RMSE is similar to MAE but gives more weight to larger errors as it squares the errors before averaging and then takes the square root of the average to obtain RMSE. The formula for RMSE is:
RMSE = sqrt(1/n * Σ(y_i - ŷ_i)²)
RMSE is useful when larger errors are particularly undesirable. A lower RMSE value indicates better model performance.
The R² score measures the proportion of the variance in the dependent variable that is predictable from the independent variables in the model. The formula for R² is:
R² = 1 - (Σ(y_i - ŷ_i)² / Σ(y_i - ȳ)²)
where ȳ
is the average of the actual values. The R² score is a measure of how well a model fits the data. A score of 1 indicates a perfect fit, while a score of 0 would mean the model is no better than simply predicting the mean of the dependent variable for all observations.
The best model by looking at metrics is LGMBRegressor.
LightGBM (Light Gradient Boosting Machine) is a gradient boosting framework that uses tree-based learning algorithms. It's designed for distributed and efficient training, particularly on large datasets. LGBMRegressor is used for regression tasks and is known for its high performance and speed.
First Results Visualization :
- Our results are good, in majority the error is close to the line y = 0. However, we can see some disparities for few values which are getting big error values.
We runned a grid search for hyperparameters of LGBMRegressor.

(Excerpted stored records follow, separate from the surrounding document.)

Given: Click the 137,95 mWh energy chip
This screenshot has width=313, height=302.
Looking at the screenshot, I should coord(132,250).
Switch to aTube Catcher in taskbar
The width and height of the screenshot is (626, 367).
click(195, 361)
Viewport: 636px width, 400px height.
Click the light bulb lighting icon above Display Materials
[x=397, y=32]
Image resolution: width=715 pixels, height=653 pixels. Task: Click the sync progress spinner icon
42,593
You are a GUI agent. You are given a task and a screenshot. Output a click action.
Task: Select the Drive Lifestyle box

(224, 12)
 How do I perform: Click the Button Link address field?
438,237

First to gain time complexity, we found a good n_estimator :
- This parameter defines the number of trees (or base learners) to be built in the ensemble.
- In Gradient Boosting algorithms, such as LightGBM, trees are built sequentially. Each tree corrects the errors made by the previous ones. The final prediction is the sum of the predictions from all trees. Increasing n_estimators in gradient boosting typically improves the model's performance, but it may also increase the risk of overfitting. \ So more we increase it, more our model is efficient. Perhaps, it will also increase time complexity.

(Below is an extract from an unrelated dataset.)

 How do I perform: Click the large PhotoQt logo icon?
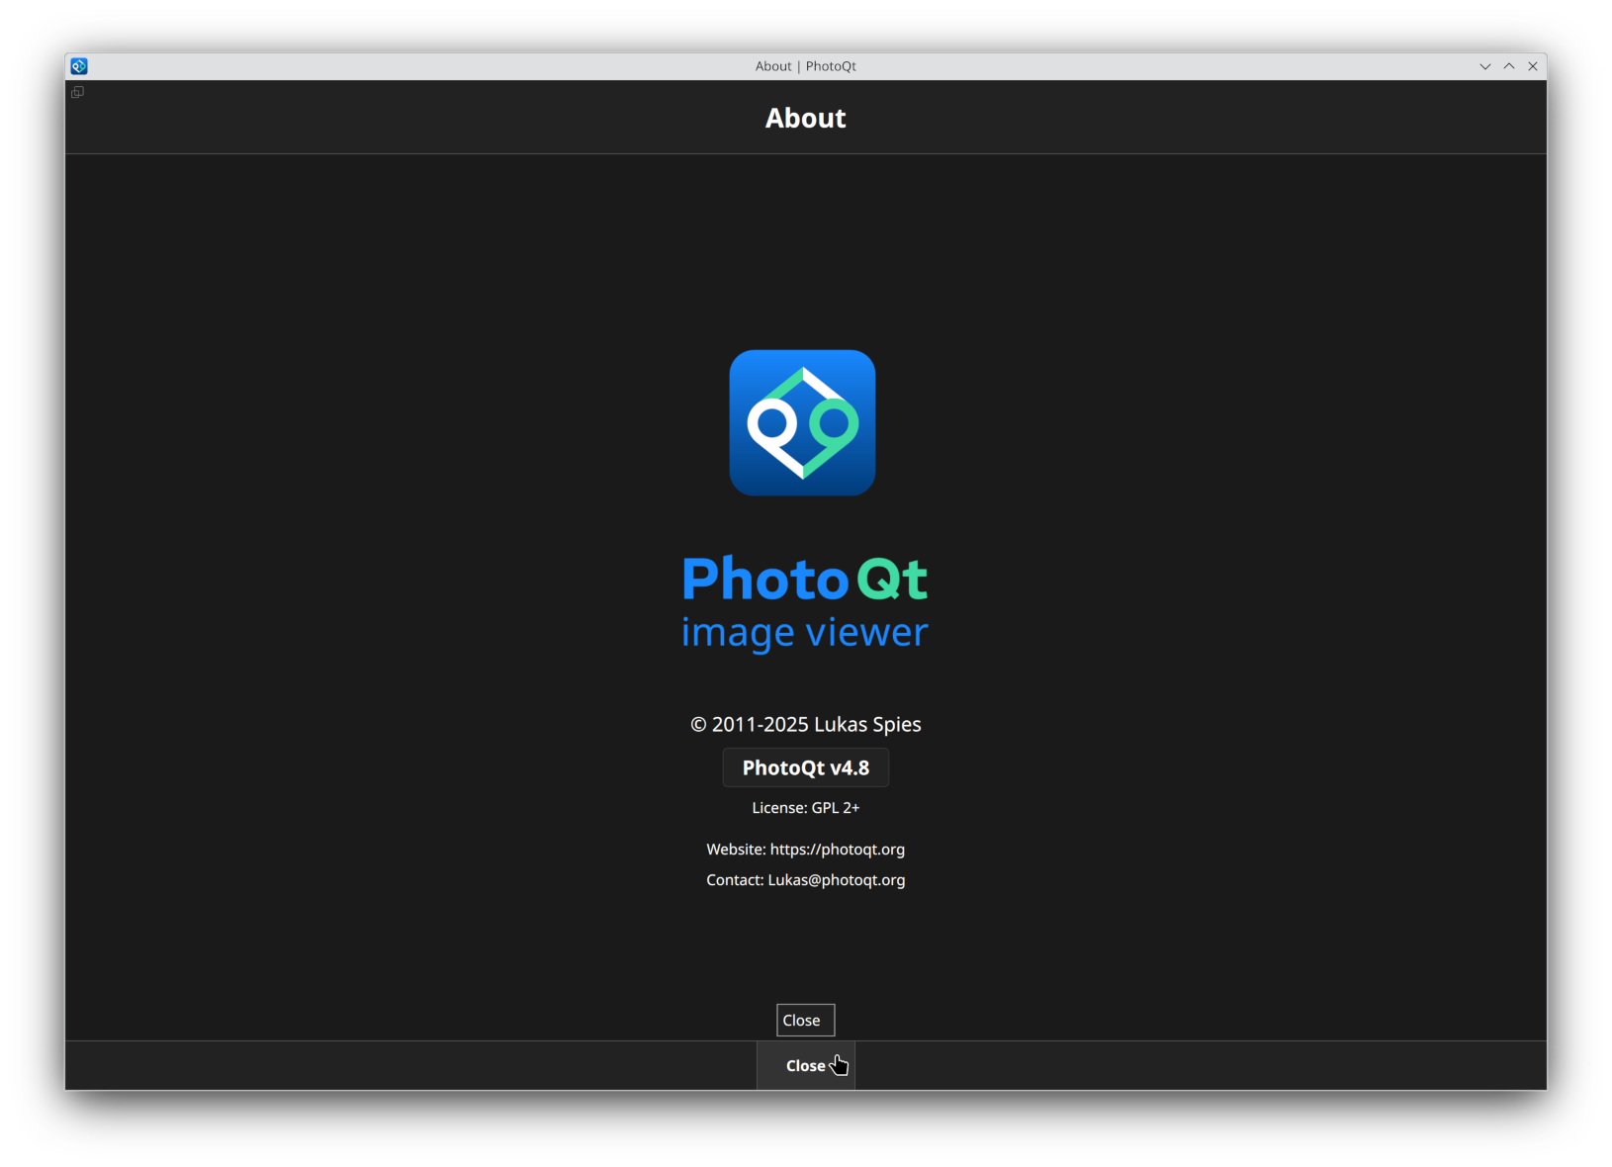tap(802, 422)
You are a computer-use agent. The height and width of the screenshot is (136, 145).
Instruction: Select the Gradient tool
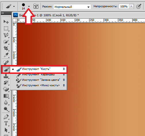[x=6, y=96]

- So, in this part, we will try to chose a good n_estimators between 200 and 6000 based on when the mae, rmse and r2 score don't change a lot when we increase it.

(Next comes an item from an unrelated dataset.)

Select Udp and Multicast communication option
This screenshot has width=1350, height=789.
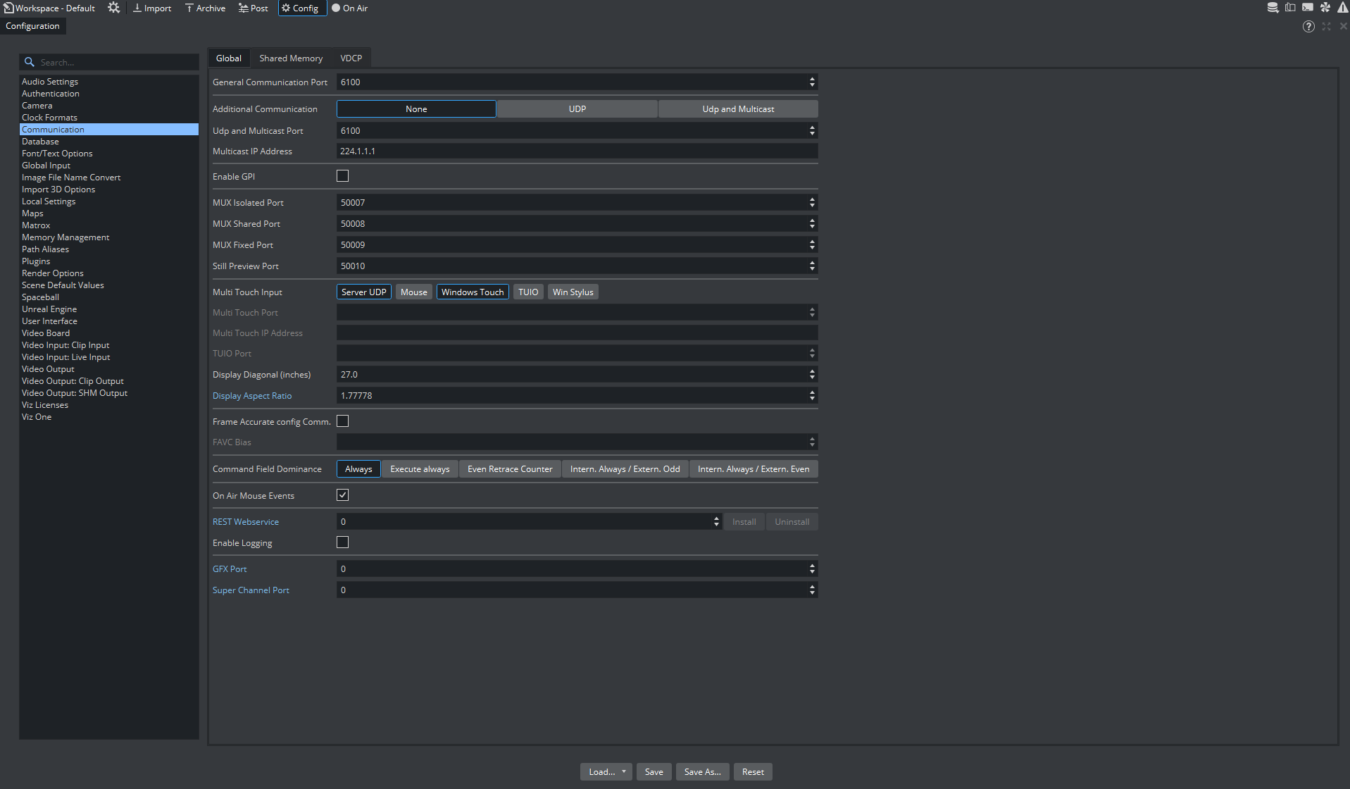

We decided to keep n_estimator=3000, because after we don't gain a lot of accuracy.
After, we used grid search and tried to find the optimal model based on rmse score : Our optimized Logistic Regression model is:
{ - 'colsample_bytree': 0.6, - 'learning_rate': 0.1, - 'max_depth': 12, - 'n_estimators': 3000, - 'num_leaves': 40, - 'subsample': 0.6 }
Parameters meanings :
- colsample_bytree: This parameter controls the fraction of features (columns) to be randomly sampled for each tree. A value of 0.6 means that, for each tree, 60% of the features will be used.
- learning_rate: Also known as the shrinkage or step size, it determines the impact of each tree on the final prediction. A lower learning rate requires more trees but can result in better generalization. A common starting value is 0.1.
- max_depth: This parameter limits the maximum depth of each tree. A value of 12 means that no tree will have a depth greater than 12. - n_estimators: The number of boosting rounds or trees to be built. In this case, 3000 trees will be created in the ensemble.
- num_leaves: It controls the maximum number of leaves for each tree. Higher values make the model more complex but can lead to overfitting. A value of 40 means that each tree can have up to 40 leaves.
subsample: It controls the fraction of data points (rows) to be randomly sampled for each tree. A value of 0.6 indicates that 60% of the data will be used for building each tree.
Final Results :
- MAE = 67.04 - RMSE = 125.4 - R2 = 96 %
Previous score in comparaison :
- MAE = 73.6 - RMSE = 138.6 - R2 = 95%
Second Results Visualization :
We can see our model success better to be close to true values for values which it was already good to predict. Perhaps for the same values it failed to reduce the error.